I guess my tl;dr is that most southbridge/EIDE drivers of the era prioritized doing anything to lower random access speed vs. max throughput, since nobody dreamed we'd have a single drive that could saturate an equivalent ATA600 link! I think it's pretty amazing people have gotten 90mb/s cause there's no way they could have tested that back in the day with an actual drive - it would have to have been some synthetic test rig blasting bit patterns or something.
So I wonder if setting lower ATA speeds of 66 or 100 might help these adapters? Since really the ATA133 spec really was a post-spec optimized for the Maxtor drives of the day? (I don't mean that as a negative, I give Maxtor a thumbs up for that!)
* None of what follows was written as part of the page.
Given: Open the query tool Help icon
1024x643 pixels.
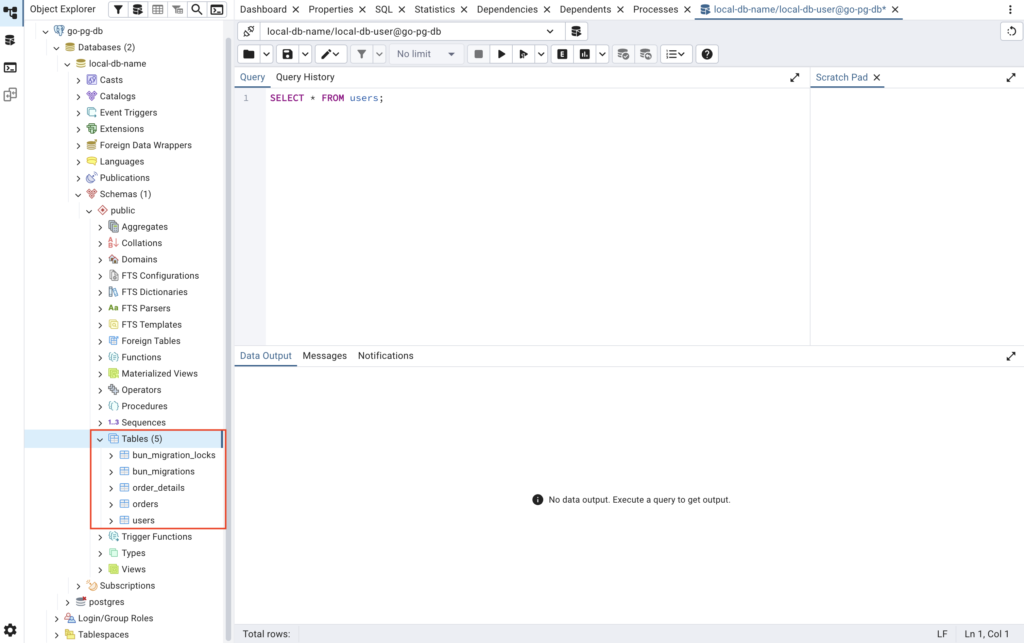Looking at the screenshot, I should click(x=706, y=54).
Sorry for the ramble, but keep posting your results - probing the edges of performance on these old systems is super fascinating to me.
Off Topic:
I'd love to see sometime tests on if things like the special inter-chipset interconnects used by say the SiS chipsets and such actually made a difference by bypassing PCI bus. Or even on older PCI driven southbridges if IDE speeds really were influenced by bus overclocking.